The Third Circuit ultimately found that not extending the Grossman‘s test to postpetition, pre-confirmation claims would unnecessarily restrict the Bankruptcy Code’s “expansive treatment” of claims and “would separate artificially individuals who are affected by a debtor’s products or conduct prepetition from those who are affected after the debtor’s filing . . . but before confirmation of a plan.” Accordingly, the Court found that, even though West’s exposure to Owens Corning’s products occurred postpetition, he also had a claim.
But the Third Circuit’s analysis did not end with finding that Wright and West had claims pre-confirmation that could theoretically be discharged. Even after the holdings in Grossman‘s and the case sub judice, the Court was still concerned that “[d]ischarge of the claims of future unknown claimants raises questions regarding due process.” The Court therefore examined whether Wright and West had been afforded due process under the law.
The Third Circuit ultimately held that, while Owens Corning’s numerous notices provided during the case were sufficient as to most unknown claimants, the plaintiffs’ situation differed from that of the typical unknown claimant, because at the time plaintiffs received their notices of the bankruptcy, the Frenville opinion was still good law and since the Frenville holding would not have recognized the existence of plaintiffs’ claims (which had not accrued), “[t]he Plaintiffs could only understand that their rights would not be affected in any way by the referenced proceedings, and thus correctly, would not have taken any action.” According to the Court, “due process affords a re-do in these special situations to be sure all claimants have equal rights.”
The Third Circuit concluded that Wright and West had “claims” under the Bankruptcy Code, but because they were misled by Frenville, such claims were not discharged under Owens Corning’s plan.
At first blush, the Court’s opinion could be interpreted as suggesting that due process always prevents the discharge of future claims.
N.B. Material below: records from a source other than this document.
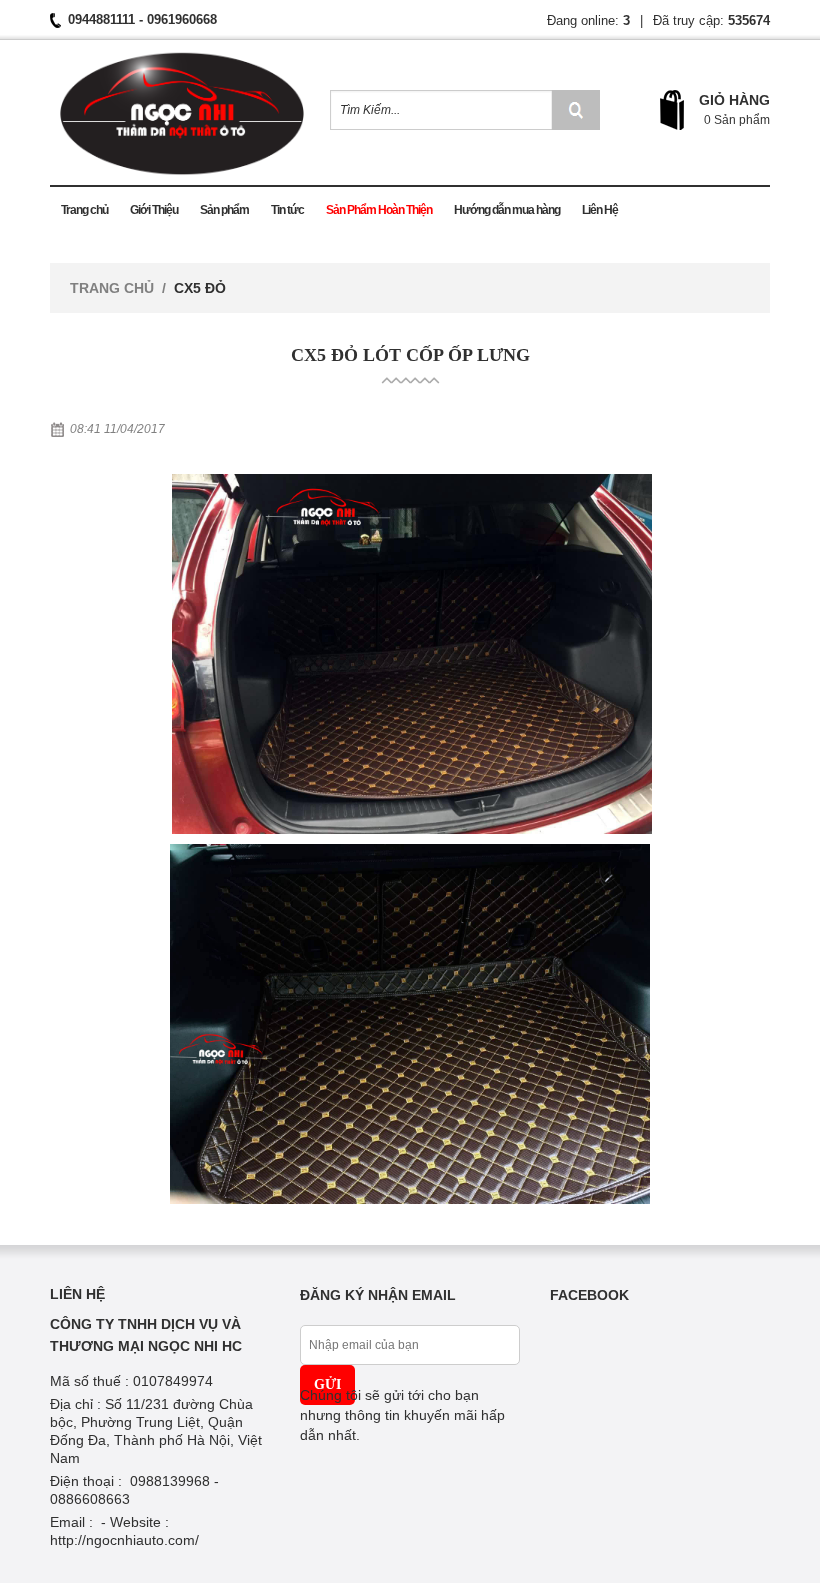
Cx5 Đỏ (200, 288)
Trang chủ (112, 288)
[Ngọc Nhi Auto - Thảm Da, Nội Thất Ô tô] (182, 108)
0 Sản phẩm (737, 120)
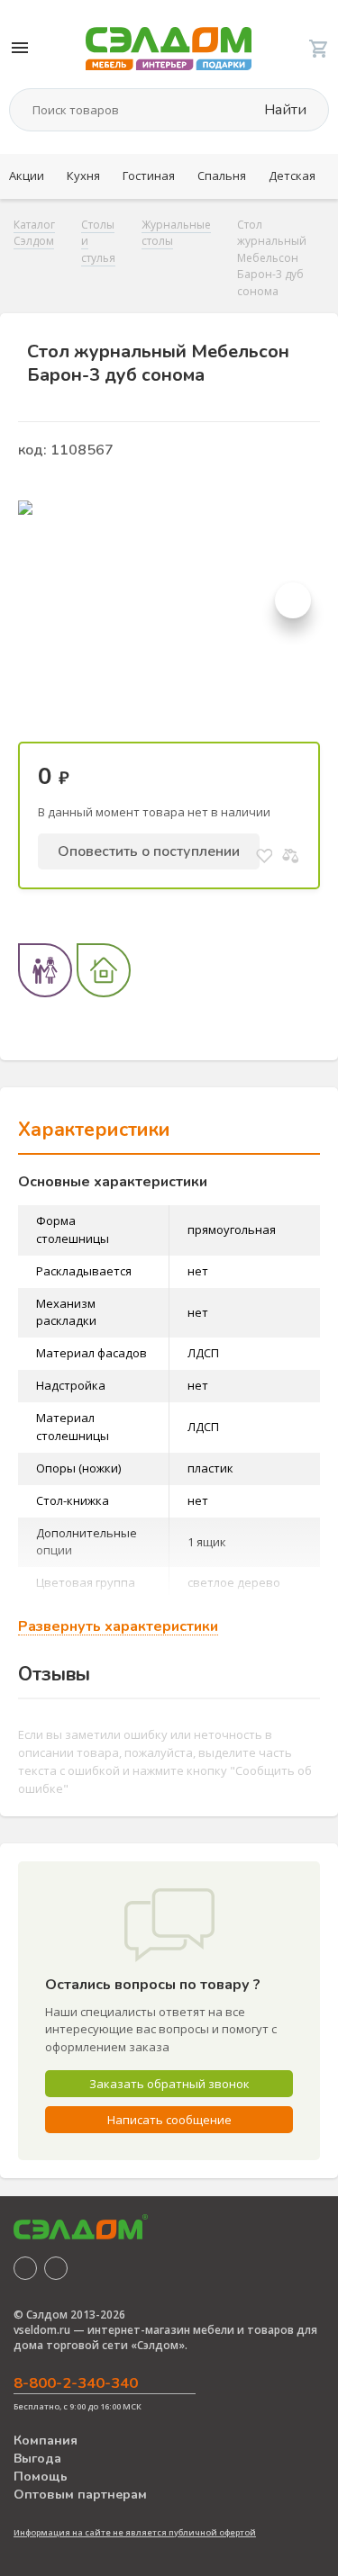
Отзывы (54, 1674)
In the last footnote of the opinion, however, the Court clarifies that the Owens Corning case presented exceptional circumstances and that the Court “express[ed] no opinion on the broader issue of whether discharging unknown future claims comports with due process.”
The Court further stated that its holding in the case sub judice is not a bright-line rule that all persons with unknown future claims once governed by Frenville could not have been provided due process regardless of the adequacy of notice to those future claimants. By way of example, the Court noted that future claims representatives are often appointed to represent and protect the interests of persons with future unknown claims. These future claims representatives are appointed specifically to address due process concerns relating to the discharge of future claims.